A friend of mine will be celebrating a 50th birthday shortly. Now we all know that 50 is the new 30, but this birthday milestone seems to have triggered a subconscious thought in this friend that seems to make its way into many a conversation without any limitations to the age of her audience….”who will take care of me when I get older”? I was having dinner with this friend along with her niece and nephew who are 13 and 10 years old. My friend is italian so she naturally uses food to please her niece and nephew making them their favorite dishes. During dessert she shares with the children how happy she is that they enjoyed the meal and jokes with each of them about taking care of her when she gets “old”. They smile, laugh and respond affirmatively, of course. While I am amused by my friends attempt to “gain future favor” with her niece and nephew as caregivers, for baby boomers the reality of aging is approaching rapidly and the statistics are worth mentioning.
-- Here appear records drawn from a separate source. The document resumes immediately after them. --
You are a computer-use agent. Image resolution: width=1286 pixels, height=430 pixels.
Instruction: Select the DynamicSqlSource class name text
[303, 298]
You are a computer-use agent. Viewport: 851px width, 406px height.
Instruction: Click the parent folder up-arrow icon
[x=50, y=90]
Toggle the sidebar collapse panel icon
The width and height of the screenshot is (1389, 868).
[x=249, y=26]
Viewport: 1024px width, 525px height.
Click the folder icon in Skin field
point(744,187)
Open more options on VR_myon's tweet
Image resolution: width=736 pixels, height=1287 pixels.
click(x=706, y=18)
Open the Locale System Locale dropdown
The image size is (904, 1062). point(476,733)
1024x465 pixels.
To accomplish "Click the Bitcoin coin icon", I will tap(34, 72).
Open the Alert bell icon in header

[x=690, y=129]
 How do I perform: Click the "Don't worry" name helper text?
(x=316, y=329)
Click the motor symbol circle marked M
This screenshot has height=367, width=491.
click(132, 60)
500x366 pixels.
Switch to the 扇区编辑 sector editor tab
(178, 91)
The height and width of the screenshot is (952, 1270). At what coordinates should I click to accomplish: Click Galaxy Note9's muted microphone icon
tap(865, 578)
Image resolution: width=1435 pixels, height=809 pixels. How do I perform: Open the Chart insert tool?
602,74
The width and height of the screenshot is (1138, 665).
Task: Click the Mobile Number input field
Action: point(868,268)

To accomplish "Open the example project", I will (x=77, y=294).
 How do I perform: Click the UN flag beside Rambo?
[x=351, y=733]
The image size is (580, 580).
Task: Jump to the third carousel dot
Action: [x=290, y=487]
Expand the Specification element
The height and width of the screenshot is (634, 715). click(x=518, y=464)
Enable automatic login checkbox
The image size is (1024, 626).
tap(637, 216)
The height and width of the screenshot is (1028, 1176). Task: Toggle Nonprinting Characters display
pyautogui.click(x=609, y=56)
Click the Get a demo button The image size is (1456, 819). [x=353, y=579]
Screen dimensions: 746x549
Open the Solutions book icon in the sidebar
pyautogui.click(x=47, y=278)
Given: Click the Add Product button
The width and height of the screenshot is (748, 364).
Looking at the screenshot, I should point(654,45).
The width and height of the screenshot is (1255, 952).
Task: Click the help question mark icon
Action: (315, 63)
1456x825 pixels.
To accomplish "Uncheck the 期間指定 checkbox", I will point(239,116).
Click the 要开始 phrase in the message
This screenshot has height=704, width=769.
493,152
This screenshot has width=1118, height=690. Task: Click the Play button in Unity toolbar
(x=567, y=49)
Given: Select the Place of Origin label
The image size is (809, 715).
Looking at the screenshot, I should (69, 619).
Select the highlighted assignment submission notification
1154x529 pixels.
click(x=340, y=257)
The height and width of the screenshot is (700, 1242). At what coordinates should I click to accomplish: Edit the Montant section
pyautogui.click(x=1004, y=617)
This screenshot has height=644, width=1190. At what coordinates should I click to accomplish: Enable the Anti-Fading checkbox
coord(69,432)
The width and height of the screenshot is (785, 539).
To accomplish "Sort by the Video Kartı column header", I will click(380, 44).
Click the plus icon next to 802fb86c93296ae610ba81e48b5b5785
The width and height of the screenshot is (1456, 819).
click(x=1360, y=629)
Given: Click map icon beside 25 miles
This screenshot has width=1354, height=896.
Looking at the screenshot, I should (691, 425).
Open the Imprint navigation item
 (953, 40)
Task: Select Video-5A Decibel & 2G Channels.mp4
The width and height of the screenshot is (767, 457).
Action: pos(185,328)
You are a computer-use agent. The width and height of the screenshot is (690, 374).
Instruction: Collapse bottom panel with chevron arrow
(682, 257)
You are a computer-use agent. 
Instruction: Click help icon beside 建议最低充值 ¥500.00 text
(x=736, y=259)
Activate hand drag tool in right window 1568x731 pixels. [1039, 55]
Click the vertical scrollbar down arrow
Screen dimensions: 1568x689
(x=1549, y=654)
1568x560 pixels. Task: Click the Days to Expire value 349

According to the U.S. Department of Health and Human Services, the older population–persons 65 years or older–numbered 39.6 million in 2009. They represented 12.9% of the U.S. population, about one in every eight Americans. By 2030 there will be about 72.1 million older persons, more than twice their number in 2000. People 65-plus years old represented 12.4% of the population in the year 2000, but that’s expected to grow to be 19% of the population by 2030. This will mean more demand for elderly care facilities in the coming years. There were more than 36,000 assisted living facilities in the United States in 2009. More than 1 million senior citizens are served by these assisted living facilities.
Since most families will at one time or another experience the responsibility for elders, mediation provides assistance in helping families come to mutual agreement on the stressful decisions and care for elders. A professional mediator will assist family members in communicating and developing creative alternatives to all solutions while always maintaining the respect and best interest of the elder.